Various accounts of the battle, including those of Scholtz and Kruger, are consistent in observing that although the initial assault succeeded in scattering many of
While Sechele’s cannon provided a focal point for the Boer assault, various sources further underscore the impact of the invaders cannonade and light artillery (swivels). From a September 1852 account by Livingstone:
“On Monday they began their attack on the town by firing with swivels. They communicated fire to the houses. This made many of the women flee and the heat became so great the men huddled together on the little hill in the middle of the town - the smoke prevented them from seeing the Boers though the latter saw them huddled in groups. They killed 60 Bakwains and 35 Boers fell - and a great number of horses. Sechele shot 4 Boers with his two double barrelled guns. When they made a dash at the hill, one bullet passing through two men, and a bullet went through the sleeve of his coat...”
The above account dovetails with Kruger’s recollection that his life had been in danger when an enemy bullet fired “from a huge rifle” passed through his jacket, tearing it in two. Subsequent folklore on both sides maintains that Kruger miraculously escaped Sechele’s shot, while affirming Sechele’s own brushes with death.

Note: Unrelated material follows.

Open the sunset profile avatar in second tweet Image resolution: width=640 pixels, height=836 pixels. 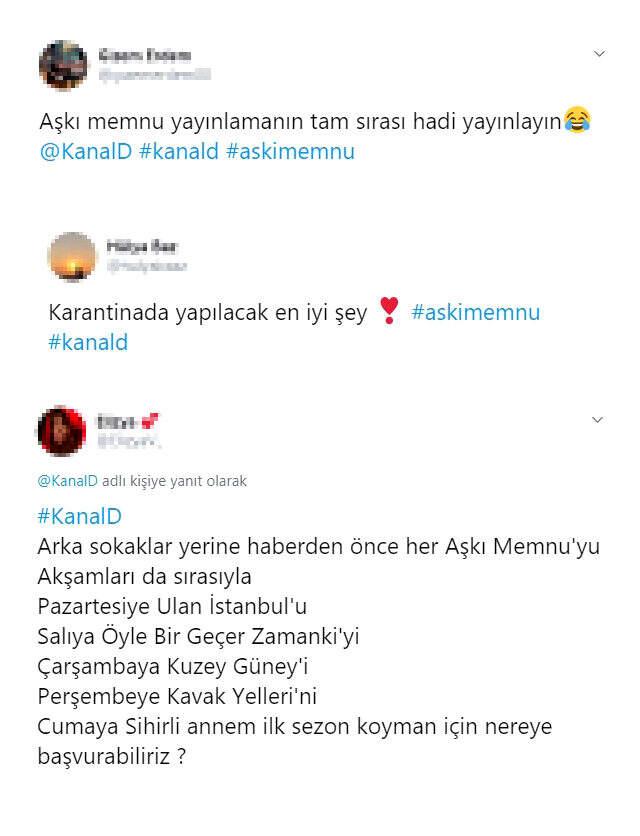72,256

New evidence of Sechele’s use of high calibre hunting rifles armed with conical shot, moreover, lends greater plausibility to Sekwena traditions extolling his personal, as well as command, role.
Three days after the standoff, following a further failed attempt to dislodge Senthufe’s Bangwaketse from Kgwakgwe, as well as an abandoned move on Sechele’s fallback position at Dithubabruba, Scholtz’s commando retreated back into the Transvaal.
Thereafter, Sechele’s forces raided farms as far as Rustenburg, leading to their abandonment. As a South African newspaper then reported:
“The natives have united in a strong body, followed up the retreating force of Boers, and fallen upon the farmers in the Mirique district, and every one of these has been obliged to fall back with the commando upon the Mooi River. Great destruction, of course marked the progress of the conquering natives. Every homestead has been burned, and standing corn ripe for sickle, together with vineyards and gardens, which were then in full bloom, have been entirely destroyed.”
In February 1853 the Boers asked for peace, resulting in an armistice. Subsequent reconciliation culminated in Sechele’s January 1860 visit to the Potchefstroom home of Transvaal President Marthinus Pretorius, where the two are said to have toasted the New Year together. The boundary that prevailed at the end of the conflict still forms Botswana’s eastern frontier with South Africa.